*** Source data Section Begins ***

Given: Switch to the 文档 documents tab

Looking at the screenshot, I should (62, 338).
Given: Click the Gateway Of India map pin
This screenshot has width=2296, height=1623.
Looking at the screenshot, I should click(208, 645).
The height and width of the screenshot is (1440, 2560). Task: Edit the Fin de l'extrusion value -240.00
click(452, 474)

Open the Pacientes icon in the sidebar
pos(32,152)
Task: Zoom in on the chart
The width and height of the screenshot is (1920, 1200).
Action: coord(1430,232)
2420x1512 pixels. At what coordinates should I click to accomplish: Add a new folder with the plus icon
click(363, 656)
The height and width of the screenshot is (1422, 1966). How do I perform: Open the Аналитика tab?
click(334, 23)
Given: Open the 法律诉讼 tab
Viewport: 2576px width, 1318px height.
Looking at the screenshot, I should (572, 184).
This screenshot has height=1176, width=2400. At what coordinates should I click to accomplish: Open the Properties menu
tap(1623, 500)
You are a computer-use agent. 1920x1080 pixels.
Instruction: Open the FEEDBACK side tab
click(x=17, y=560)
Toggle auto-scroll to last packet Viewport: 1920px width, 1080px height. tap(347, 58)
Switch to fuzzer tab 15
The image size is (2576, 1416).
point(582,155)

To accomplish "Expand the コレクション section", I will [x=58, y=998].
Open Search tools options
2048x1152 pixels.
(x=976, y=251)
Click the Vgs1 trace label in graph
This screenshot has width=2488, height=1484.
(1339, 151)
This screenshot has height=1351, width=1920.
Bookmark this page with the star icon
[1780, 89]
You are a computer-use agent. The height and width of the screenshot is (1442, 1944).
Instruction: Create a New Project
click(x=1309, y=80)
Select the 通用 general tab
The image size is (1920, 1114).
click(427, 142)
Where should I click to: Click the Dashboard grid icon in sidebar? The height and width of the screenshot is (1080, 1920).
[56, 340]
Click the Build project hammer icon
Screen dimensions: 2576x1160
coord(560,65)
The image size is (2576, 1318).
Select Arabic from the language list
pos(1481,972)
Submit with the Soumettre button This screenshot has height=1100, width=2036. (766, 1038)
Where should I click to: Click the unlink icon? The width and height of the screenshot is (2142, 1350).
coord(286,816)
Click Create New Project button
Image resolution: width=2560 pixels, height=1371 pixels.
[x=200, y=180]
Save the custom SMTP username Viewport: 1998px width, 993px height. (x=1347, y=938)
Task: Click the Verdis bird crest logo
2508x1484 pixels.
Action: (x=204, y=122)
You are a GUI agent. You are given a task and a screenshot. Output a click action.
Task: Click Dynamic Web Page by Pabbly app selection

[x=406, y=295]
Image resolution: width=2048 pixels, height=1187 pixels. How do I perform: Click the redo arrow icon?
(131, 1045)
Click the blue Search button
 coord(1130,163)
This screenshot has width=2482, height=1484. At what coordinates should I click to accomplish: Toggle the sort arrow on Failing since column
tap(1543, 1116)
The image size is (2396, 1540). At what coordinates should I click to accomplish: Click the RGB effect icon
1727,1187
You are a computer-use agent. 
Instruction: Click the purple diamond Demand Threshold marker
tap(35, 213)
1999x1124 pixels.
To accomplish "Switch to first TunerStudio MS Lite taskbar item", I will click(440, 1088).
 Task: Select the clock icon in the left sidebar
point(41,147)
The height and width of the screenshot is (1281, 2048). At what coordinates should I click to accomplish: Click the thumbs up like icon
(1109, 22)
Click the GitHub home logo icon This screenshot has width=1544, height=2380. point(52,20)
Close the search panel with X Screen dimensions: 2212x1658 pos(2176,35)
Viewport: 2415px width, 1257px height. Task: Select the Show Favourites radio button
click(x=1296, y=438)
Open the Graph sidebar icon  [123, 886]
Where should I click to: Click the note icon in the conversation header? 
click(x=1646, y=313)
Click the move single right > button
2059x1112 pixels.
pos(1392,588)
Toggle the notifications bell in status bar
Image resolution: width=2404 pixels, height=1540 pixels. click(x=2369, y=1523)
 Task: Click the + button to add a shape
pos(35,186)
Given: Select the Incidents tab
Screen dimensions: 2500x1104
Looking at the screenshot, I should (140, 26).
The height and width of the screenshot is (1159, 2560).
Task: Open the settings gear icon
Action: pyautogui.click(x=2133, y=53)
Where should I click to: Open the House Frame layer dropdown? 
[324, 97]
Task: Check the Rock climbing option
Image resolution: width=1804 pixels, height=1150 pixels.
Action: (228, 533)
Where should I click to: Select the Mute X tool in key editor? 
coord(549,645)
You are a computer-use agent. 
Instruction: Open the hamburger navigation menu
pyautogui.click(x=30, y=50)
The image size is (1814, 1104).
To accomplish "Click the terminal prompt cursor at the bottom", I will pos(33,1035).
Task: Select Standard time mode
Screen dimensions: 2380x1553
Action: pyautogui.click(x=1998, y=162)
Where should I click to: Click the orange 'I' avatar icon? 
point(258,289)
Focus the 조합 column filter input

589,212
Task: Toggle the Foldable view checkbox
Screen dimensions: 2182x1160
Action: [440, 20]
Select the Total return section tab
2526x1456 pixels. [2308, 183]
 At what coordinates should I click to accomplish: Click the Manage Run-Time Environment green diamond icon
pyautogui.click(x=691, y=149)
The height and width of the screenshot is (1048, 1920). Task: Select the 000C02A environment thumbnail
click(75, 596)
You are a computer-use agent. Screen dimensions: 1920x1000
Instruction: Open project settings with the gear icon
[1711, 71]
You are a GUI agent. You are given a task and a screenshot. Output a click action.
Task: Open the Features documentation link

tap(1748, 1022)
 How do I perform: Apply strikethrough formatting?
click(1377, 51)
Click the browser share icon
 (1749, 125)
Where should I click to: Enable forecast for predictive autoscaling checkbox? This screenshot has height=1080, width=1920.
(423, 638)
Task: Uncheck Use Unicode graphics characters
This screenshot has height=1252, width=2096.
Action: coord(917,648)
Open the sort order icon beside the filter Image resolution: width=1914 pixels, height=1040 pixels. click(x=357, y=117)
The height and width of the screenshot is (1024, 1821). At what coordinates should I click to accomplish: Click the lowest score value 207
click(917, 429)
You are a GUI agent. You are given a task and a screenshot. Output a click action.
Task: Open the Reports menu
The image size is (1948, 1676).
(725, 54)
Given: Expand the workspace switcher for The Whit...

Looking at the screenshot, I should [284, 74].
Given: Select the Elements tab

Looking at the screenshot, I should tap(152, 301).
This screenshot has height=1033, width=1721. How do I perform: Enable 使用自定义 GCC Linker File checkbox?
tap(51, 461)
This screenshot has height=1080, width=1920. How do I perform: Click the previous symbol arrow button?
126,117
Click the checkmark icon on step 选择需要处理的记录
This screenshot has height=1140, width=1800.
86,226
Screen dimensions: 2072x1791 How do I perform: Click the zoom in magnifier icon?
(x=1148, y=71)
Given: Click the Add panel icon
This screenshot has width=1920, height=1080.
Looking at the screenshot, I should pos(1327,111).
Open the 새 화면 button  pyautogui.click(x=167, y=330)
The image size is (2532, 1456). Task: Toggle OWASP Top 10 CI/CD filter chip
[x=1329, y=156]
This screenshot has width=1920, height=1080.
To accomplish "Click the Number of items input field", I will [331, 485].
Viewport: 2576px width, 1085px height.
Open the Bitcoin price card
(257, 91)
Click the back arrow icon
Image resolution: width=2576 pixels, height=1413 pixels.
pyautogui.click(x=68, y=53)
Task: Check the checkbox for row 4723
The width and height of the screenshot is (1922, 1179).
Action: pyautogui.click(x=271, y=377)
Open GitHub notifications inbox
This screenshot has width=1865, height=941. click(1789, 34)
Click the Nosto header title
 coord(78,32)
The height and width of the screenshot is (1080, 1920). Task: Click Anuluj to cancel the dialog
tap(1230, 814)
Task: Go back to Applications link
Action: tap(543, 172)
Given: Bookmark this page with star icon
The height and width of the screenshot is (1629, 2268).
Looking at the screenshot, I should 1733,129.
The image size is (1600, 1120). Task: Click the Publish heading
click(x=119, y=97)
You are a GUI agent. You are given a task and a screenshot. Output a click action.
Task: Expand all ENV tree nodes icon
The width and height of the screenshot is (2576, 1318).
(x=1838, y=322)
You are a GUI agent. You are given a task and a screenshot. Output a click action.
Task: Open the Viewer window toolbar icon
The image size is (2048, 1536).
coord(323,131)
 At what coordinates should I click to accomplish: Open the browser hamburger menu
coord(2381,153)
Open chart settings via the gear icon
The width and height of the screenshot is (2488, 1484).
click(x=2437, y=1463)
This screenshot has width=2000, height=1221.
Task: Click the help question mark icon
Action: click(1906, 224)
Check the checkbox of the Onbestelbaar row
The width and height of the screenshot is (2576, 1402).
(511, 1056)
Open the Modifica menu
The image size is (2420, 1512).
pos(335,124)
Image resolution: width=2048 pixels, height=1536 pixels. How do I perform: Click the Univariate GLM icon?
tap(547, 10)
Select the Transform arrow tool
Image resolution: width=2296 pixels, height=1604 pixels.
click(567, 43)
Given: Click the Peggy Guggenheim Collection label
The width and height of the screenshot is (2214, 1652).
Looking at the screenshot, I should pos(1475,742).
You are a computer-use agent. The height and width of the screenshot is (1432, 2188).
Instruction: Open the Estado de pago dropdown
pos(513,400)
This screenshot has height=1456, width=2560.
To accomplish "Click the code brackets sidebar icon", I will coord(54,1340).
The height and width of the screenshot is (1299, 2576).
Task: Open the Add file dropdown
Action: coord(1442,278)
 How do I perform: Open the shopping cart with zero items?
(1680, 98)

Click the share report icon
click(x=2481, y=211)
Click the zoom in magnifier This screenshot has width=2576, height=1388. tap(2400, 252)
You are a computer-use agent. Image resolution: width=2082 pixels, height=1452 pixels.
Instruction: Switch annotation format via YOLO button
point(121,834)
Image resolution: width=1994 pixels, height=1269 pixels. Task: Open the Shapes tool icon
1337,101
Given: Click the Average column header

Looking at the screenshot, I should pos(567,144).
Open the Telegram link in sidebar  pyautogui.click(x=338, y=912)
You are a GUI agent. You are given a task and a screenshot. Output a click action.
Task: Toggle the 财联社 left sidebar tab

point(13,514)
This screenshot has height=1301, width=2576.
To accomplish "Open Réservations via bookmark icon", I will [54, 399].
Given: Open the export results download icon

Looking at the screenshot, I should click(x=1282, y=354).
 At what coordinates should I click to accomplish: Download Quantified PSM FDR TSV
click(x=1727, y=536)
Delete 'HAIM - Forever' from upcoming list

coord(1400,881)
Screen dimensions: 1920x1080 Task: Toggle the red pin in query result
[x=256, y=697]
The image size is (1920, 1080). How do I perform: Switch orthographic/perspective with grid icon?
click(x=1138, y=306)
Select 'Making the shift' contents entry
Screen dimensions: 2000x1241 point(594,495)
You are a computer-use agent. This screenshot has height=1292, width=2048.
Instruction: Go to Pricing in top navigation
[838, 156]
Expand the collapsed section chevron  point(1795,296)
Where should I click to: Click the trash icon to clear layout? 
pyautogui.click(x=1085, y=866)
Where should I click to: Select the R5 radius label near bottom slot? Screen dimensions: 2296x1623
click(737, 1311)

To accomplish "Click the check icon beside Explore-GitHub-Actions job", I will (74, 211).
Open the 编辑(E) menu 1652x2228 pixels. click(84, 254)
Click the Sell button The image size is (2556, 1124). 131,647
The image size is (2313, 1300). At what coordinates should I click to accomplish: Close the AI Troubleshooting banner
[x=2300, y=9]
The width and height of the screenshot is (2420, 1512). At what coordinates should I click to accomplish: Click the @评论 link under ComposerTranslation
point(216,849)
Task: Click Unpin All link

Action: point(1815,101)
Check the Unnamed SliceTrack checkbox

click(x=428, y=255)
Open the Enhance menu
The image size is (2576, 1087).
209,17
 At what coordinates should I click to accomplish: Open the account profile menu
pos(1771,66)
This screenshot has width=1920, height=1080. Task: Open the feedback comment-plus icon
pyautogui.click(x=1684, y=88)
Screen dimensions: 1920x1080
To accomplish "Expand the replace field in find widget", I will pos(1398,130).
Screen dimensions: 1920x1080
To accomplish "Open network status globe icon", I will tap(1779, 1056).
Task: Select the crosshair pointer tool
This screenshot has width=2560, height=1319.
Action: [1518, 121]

*** Source data Section Ends ***

*Task statement*: Wherever a line of the data holds "panel", copy that line.

*Exercise output*:
Close the search panel with X Screen dimensions: 2212x1658 pos(2176,35)
Given: Click the Add panel icon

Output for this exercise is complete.